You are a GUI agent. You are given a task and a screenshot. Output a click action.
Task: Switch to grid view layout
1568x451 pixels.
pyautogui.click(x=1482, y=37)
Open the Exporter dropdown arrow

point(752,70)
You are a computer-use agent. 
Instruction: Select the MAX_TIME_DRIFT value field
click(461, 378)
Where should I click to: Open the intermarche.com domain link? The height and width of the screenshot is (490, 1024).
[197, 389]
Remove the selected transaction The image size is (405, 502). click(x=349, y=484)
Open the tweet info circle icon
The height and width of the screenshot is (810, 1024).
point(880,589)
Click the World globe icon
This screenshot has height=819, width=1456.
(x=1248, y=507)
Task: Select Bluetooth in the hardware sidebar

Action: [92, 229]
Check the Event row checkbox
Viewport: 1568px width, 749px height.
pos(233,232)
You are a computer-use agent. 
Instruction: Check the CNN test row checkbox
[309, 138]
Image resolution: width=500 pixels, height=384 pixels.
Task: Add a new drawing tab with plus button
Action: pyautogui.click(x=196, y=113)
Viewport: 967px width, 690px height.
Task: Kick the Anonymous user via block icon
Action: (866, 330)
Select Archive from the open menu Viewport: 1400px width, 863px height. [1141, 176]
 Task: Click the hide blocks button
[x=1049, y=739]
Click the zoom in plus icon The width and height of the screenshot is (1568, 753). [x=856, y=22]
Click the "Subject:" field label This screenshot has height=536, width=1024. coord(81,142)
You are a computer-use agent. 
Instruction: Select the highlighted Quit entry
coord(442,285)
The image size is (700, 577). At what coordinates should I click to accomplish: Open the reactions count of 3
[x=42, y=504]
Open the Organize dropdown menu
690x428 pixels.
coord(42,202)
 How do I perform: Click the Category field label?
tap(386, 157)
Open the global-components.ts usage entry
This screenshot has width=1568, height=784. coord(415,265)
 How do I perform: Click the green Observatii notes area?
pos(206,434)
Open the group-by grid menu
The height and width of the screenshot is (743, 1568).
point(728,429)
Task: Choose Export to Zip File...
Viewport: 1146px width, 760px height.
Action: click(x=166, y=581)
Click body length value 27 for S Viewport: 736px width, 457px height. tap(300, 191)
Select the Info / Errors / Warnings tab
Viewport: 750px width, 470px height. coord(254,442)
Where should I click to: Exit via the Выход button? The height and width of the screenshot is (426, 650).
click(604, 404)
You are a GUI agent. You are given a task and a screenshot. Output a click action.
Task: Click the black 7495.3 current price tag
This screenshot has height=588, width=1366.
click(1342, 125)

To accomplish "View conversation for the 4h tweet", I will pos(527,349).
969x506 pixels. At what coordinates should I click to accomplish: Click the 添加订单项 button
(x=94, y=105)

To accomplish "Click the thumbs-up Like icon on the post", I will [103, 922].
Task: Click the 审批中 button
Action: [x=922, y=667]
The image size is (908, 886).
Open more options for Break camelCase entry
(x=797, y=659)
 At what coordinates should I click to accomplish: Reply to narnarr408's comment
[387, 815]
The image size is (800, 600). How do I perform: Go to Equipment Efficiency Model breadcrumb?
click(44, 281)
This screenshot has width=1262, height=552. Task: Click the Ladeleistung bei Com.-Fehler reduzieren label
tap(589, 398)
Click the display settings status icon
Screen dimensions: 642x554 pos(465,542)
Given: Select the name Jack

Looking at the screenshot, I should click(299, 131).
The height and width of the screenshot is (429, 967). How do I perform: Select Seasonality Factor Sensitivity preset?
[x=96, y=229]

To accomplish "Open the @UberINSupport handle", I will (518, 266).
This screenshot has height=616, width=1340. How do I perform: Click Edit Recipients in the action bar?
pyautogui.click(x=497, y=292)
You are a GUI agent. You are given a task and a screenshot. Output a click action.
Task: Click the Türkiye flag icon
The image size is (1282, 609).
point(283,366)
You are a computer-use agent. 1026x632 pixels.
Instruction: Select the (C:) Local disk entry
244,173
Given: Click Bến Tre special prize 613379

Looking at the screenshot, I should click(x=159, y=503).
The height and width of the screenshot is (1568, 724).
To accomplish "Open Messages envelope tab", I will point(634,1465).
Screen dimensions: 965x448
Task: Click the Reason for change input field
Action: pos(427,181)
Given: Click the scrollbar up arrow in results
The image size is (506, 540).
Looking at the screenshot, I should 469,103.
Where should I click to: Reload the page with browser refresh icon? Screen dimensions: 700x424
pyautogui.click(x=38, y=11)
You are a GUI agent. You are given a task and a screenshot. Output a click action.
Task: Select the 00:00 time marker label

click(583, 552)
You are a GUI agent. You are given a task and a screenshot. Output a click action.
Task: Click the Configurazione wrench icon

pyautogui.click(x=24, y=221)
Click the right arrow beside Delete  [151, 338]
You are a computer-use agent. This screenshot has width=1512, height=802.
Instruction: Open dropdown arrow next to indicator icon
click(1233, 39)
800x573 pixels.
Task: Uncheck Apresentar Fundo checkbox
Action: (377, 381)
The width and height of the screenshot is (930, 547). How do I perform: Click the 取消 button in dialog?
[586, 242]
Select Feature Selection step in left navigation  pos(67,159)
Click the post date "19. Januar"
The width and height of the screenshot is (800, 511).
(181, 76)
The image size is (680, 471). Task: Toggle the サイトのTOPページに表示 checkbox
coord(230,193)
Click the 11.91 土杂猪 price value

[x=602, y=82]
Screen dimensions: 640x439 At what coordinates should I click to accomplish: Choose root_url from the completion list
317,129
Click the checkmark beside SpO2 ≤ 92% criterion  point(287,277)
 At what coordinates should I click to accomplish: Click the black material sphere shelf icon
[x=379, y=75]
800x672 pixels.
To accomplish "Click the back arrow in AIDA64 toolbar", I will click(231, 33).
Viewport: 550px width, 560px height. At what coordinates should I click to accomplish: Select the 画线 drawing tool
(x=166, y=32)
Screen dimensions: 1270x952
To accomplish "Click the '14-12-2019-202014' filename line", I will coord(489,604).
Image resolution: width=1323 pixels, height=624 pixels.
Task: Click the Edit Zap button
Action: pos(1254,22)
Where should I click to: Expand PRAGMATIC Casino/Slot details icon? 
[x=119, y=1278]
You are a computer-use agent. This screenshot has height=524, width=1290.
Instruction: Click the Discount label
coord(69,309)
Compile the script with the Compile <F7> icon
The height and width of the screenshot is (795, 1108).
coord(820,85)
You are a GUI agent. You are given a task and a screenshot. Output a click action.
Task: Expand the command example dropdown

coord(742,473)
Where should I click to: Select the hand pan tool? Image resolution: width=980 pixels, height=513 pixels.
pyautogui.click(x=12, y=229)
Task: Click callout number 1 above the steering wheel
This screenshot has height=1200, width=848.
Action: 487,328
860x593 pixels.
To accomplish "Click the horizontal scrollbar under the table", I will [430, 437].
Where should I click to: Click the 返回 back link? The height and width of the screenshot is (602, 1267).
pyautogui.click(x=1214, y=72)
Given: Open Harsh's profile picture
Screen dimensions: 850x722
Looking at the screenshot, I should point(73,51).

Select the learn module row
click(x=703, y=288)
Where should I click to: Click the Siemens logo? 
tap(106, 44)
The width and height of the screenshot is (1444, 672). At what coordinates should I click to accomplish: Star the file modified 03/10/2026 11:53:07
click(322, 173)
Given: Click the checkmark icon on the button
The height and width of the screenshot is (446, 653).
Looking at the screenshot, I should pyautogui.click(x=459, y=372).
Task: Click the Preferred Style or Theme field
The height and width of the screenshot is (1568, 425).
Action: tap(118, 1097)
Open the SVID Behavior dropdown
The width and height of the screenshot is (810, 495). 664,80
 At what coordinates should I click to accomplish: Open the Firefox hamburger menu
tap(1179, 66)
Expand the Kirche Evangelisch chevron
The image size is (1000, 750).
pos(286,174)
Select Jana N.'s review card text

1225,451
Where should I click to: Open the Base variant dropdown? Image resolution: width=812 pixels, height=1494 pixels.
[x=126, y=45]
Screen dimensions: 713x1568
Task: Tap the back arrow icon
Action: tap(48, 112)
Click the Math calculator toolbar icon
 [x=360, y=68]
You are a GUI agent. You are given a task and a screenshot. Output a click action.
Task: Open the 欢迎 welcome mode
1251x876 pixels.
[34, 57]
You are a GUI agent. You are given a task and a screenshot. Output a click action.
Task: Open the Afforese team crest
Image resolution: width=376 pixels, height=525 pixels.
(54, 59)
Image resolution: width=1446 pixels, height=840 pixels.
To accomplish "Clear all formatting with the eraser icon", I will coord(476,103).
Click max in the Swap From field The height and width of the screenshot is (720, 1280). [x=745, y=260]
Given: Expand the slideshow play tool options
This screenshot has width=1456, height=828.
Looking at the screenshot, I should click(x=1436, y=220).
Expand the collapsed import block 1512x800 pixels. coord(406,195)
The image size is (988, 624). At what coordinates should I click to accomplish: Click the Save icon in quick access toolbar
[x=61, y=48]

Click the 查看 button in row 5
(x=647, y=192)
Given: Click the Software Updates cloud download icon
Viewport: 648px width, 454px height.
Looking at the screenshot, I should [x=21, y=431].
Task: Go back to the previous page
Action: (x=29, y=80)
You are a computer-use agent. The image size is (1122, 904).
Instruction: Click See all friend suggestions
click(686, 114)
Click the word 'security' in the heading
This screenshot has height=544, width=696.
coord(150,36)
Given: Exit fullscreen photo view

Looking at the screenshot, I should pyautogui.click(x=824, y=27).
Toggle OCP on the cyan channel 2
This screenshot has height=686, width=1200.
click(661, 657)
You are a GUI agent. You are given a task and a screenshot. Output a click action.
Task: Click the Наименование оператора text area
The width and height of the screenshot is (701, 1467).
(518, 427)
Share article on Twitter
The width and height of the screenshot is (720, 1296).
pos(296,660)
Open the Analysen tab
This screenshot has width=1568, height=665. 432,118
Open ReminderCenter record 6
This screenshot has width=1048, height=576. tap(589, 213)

_____

Directions for this task. Retype exactly the lines above, from the one with "Task: Select the 00:00 time marker label" through the one with "has width=1512, height=802.", inclusive.

Answer for this exercise.
Task: Select the 00:00 time marker label

click(583, 552)
You are a GUI agent. You are given a task and a screenshot. Output a click action.
Task: Click the Configurazione wrench icon

pyautogui.click(x=24, y=221)
Click the right arrow beside Delete  [151, 338]
You are a computer-use agent. This screenshot has width=1512, height=802.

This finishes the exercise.